# [Directions]
Search the records for the word "screenshot". Copy every line where it appears.

Records excerpted from a collection
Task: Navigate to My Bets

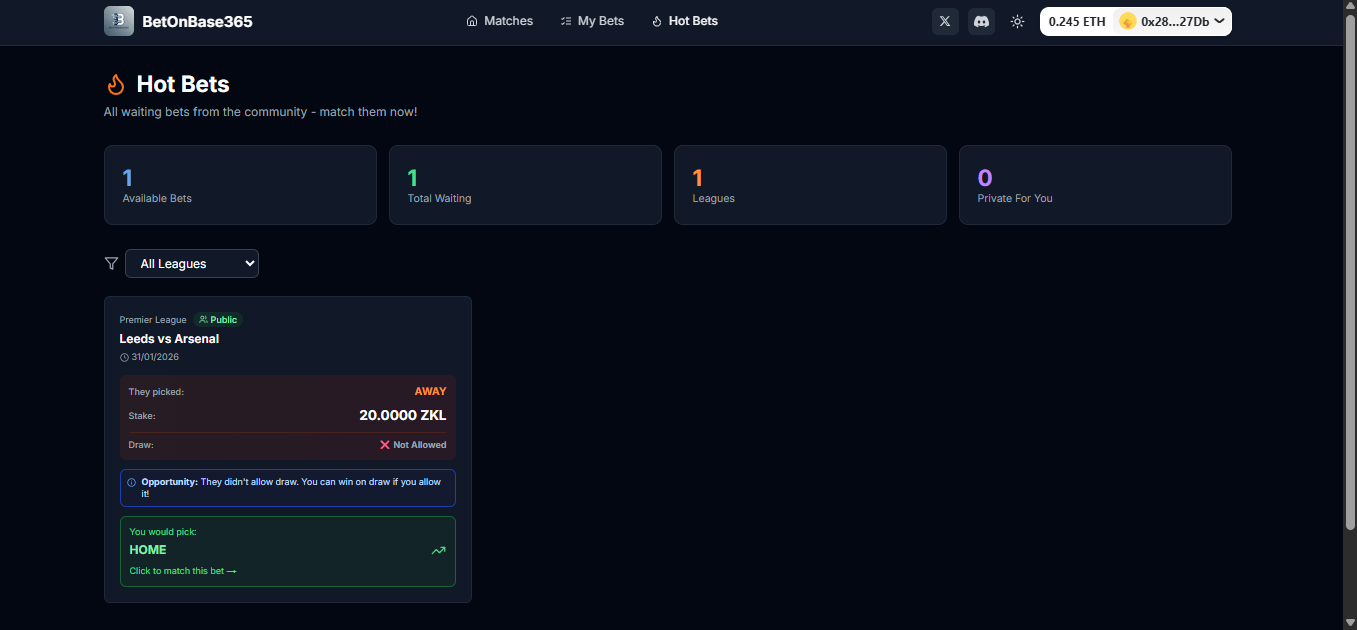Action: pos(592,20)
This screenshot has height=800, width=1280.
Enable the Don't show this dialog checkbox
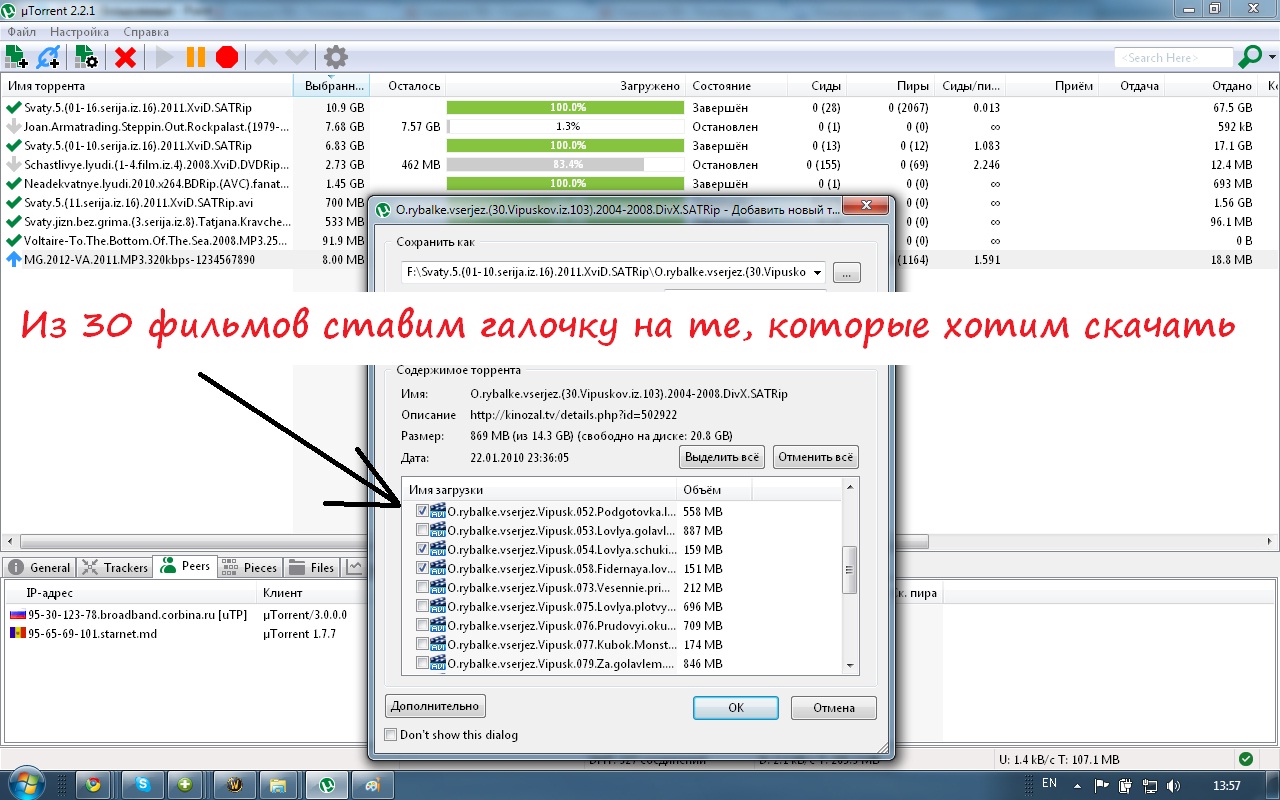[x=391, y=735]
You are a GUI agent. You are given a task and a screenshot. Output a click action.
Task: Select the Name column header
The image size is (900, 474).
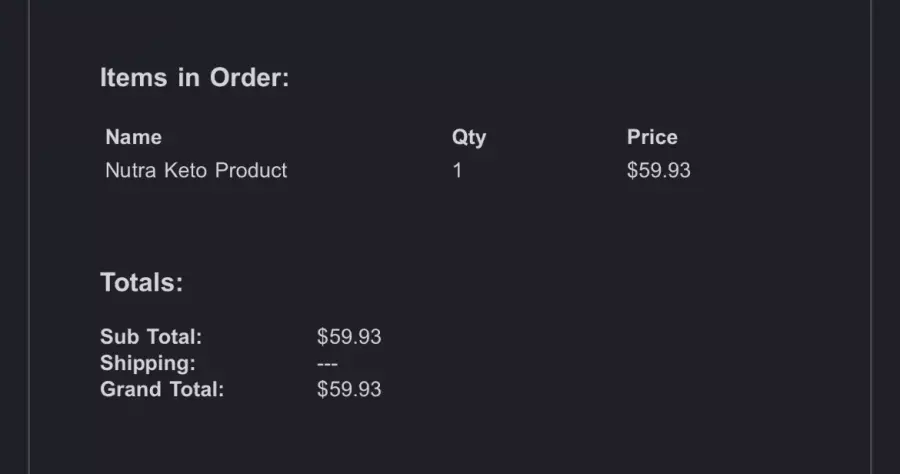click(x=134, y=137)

# [Exercise result]
This screenshot has height=800, width=1280.
You are a GUI agent. You are given a task and a screenshot. Output a click action.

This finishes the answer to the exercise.